Not that he was a weak man. He was in fact one of the best Home Secretaries of my time-a man of judgment and discretion, a thorough gentleman, a good lawyer, and a pleasing speaker. But on the staff of two of the leading newspapers there were certain Government officials who, for some reason or other, were his enemies. One of them was a Metropolitan Police magistrate, and the other was still more closely connected with Scotland Yard; and the persistent

malignity of these journalists conveyed to the public a wholly false impression of Mr Bruce's administration of the Home Office. He was prejudiced also by appointing as his Private Secretary a man who, though clever and amiable, was wanting in tact and common-sense.

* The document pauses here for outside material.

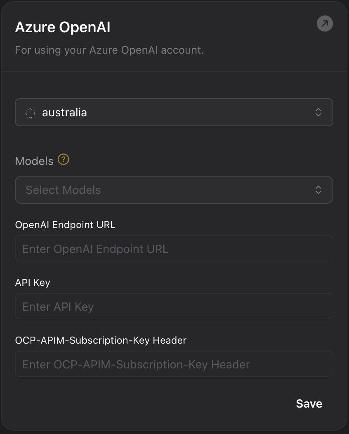Click the "australia" text in the selector
This screenshot has width=349, height=434.
click(x=64, y=113)
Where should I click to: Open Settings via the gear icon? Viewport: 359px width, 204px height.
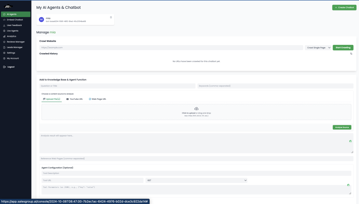4,53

The absurd Fenian scare which followed "the Clerkenwell explosion" naturally led to a revival of Fenian activity. Ricard Burke, who instigated that outrage, was succeeded by Michael Davitt as "arms agent" to the conspirators, and, unlike most of their paid officials, he served them honestly and well. So much so, indeed, that during the year 1869 the illicit introduction of arms into Ireland became a matter of anxiety to the Irish Government. And such is the fatuity of Government methods and ways, that this very time was chosen by the War Office to sell off stores of discarded rifles. The Fenians were thus enabled to purchase at "knock-out" prices better arms than had ever been carried by British troops in actual warfare; and quantities of these were smuggled into Ireland for the use of the rebels. We were aware of what was doing; but there is a great difference between getting information and obtaining evidence for a treason - felony prosecution, and it was not till February 1870 that Davitt and his partner in the business fell into our clutches.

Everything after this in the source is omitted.